### AIM OF THE EXERCISE
A word-for-word copy of the listing, free of images, is the expected answer.

### DATA SHOWN
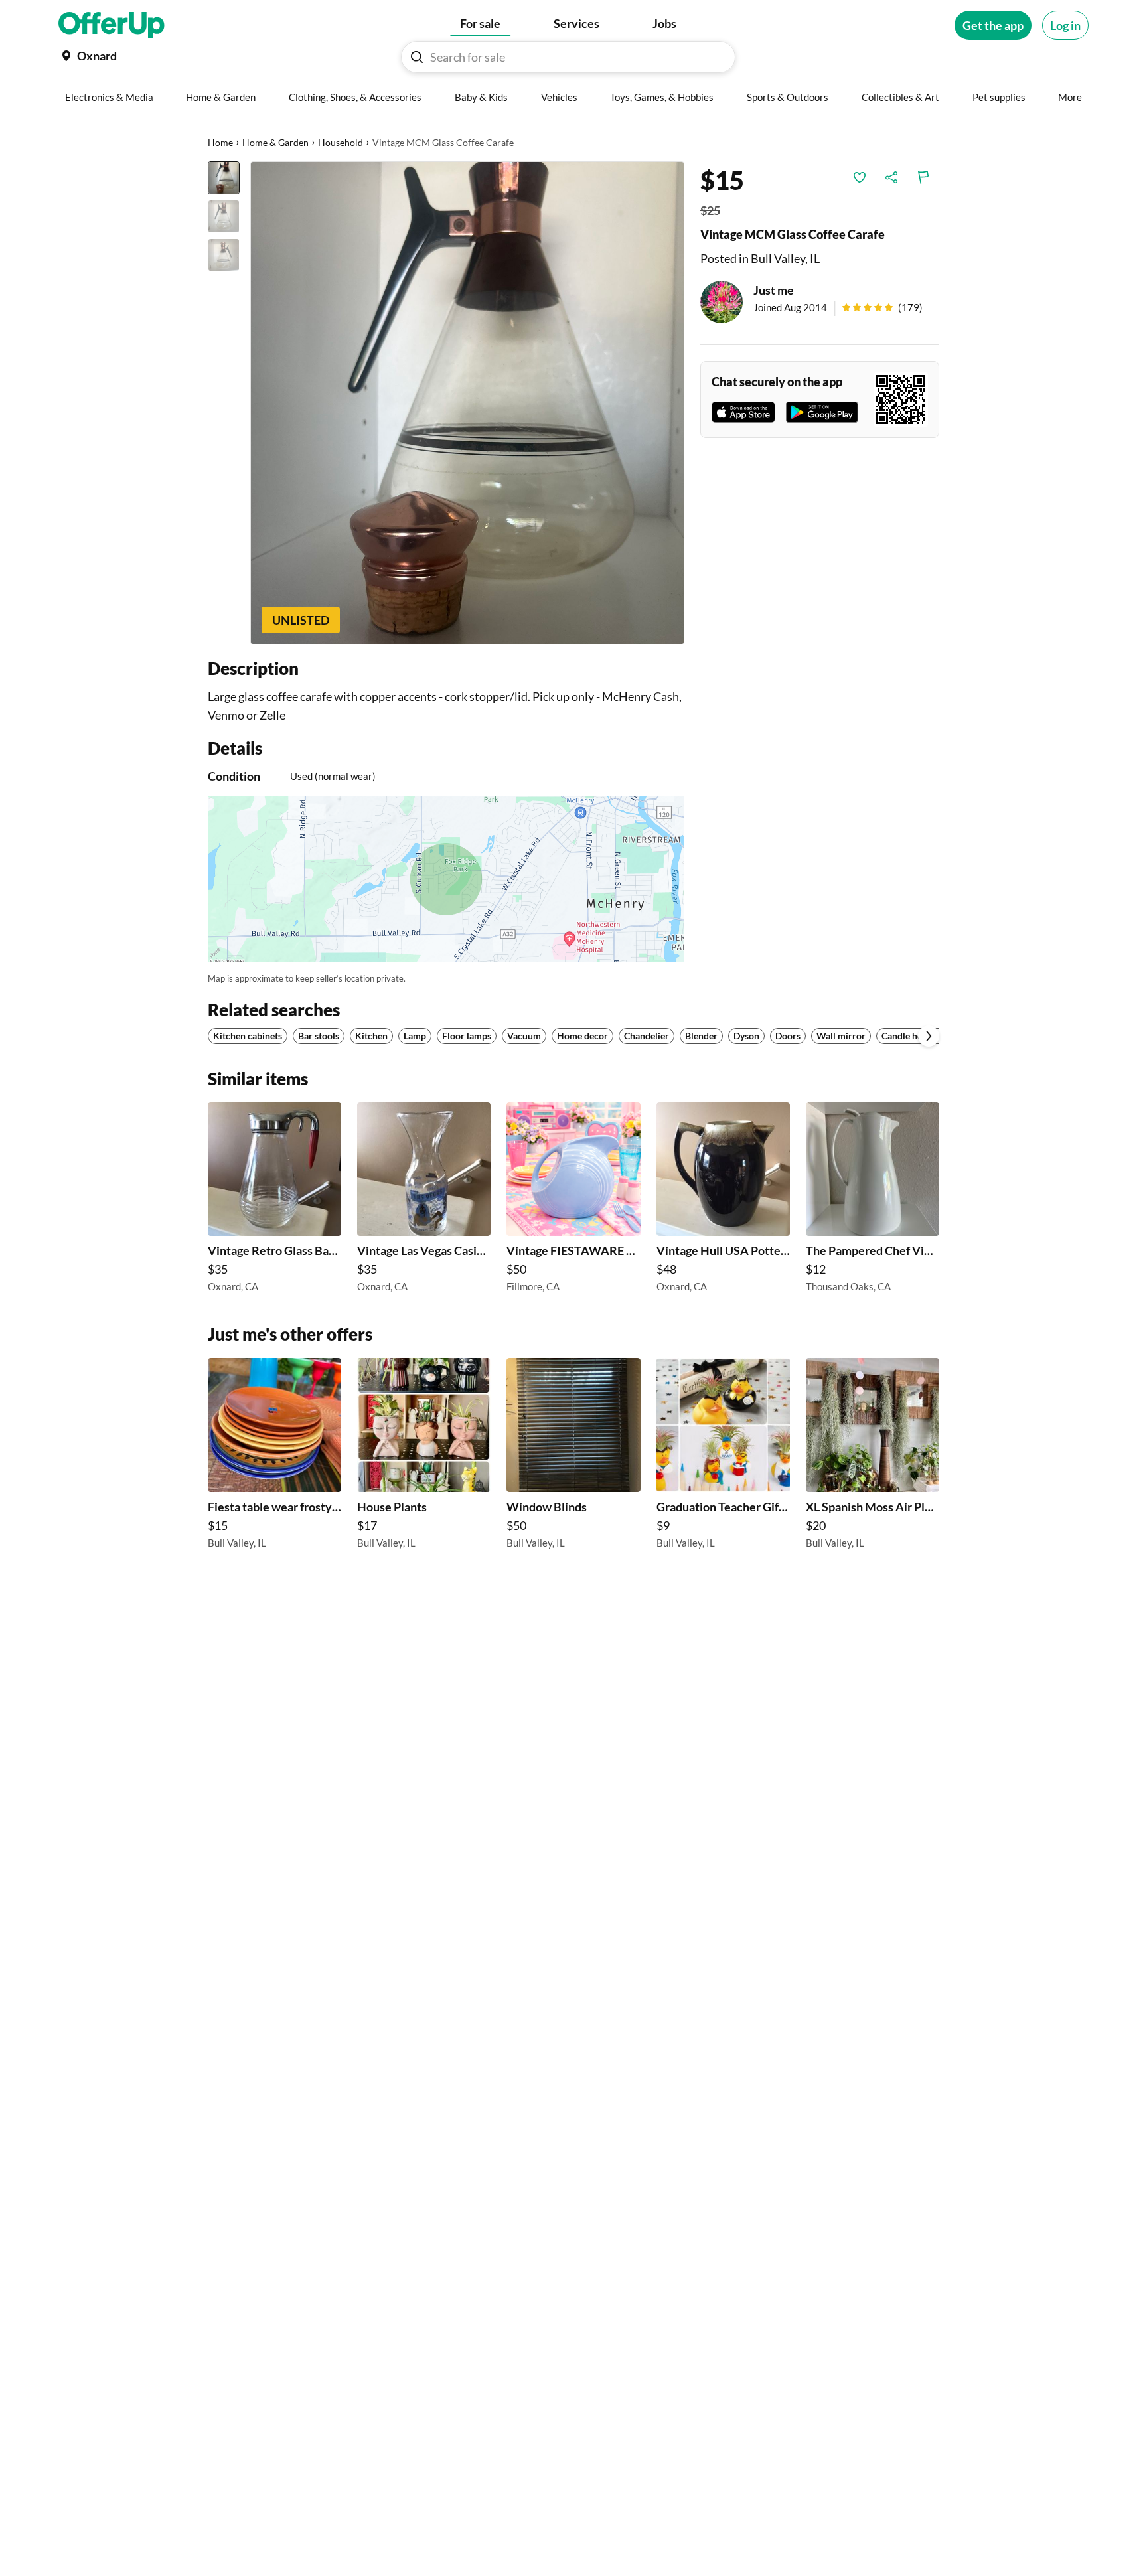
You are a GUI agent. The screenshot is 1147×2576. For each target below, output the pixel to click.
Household (340, 142)
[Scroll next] (928, 1036)
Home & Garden (275, 142)
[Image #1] (224, 177)
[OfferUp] (111, 25)
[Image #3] (224, 254)
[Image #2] (224, 216)
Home (220, 142)
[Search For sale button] (416, 57)
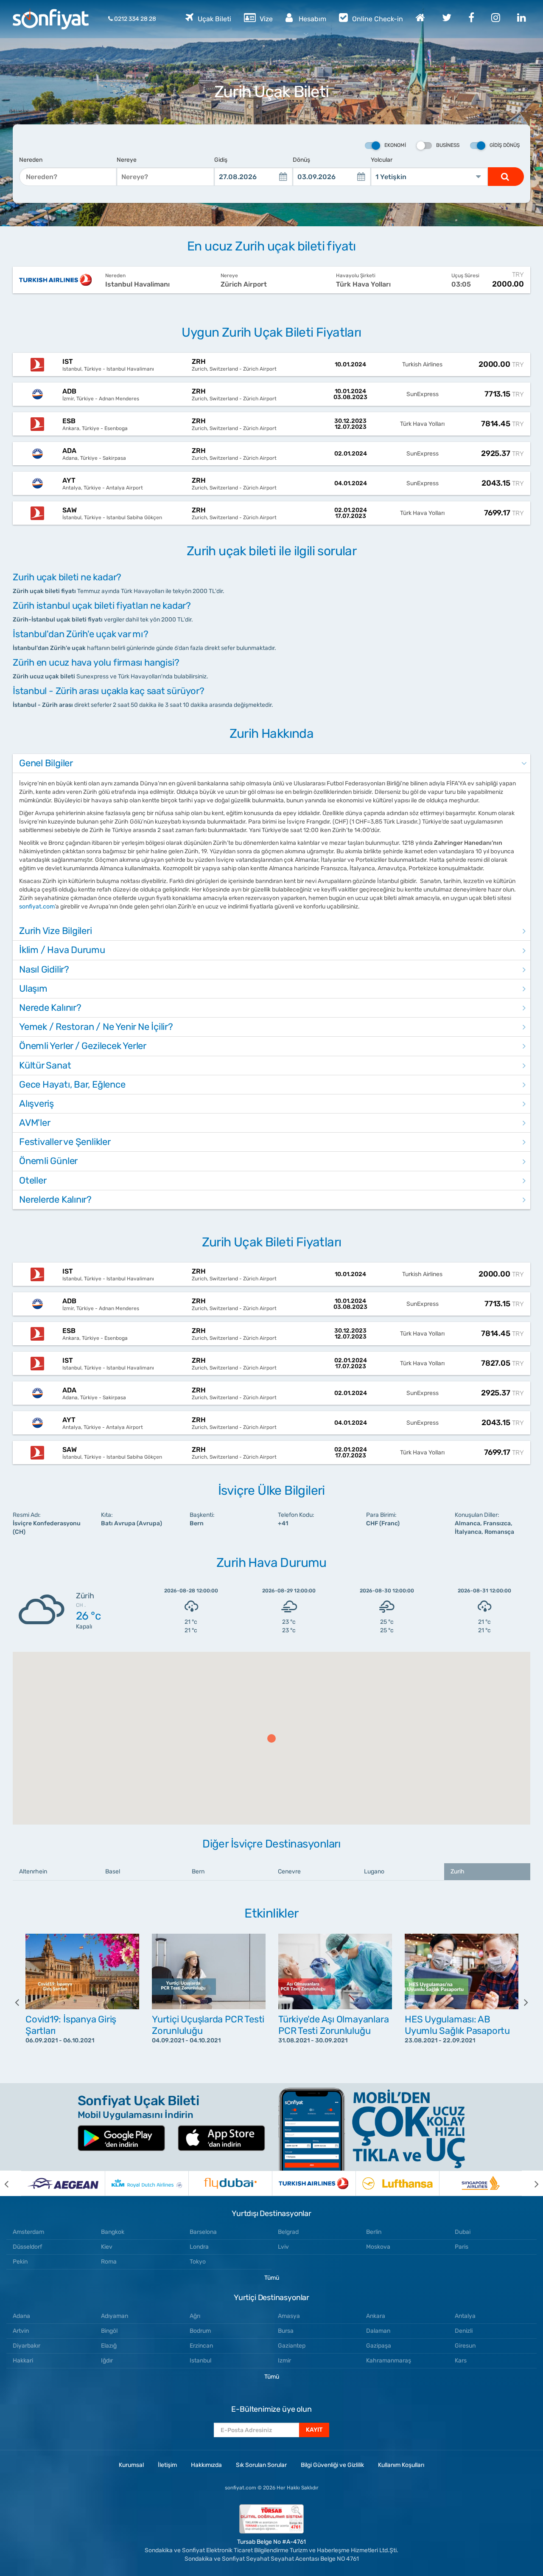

### TASK RESPONSE
You are a GUI agent. The screenshot is 1147×2576. For each target below, output the pixel to click.
Household (340, 142)
[Scroll next] (928, 1036)
Home & Garden (275, 142)
[Image #1] (224, 177)
[OfferUp] (111, 25)
[Image #3] (224, 254)
[Image #2] (224, 216)
Home (220, 142)
[Search For sale button] (416, 57)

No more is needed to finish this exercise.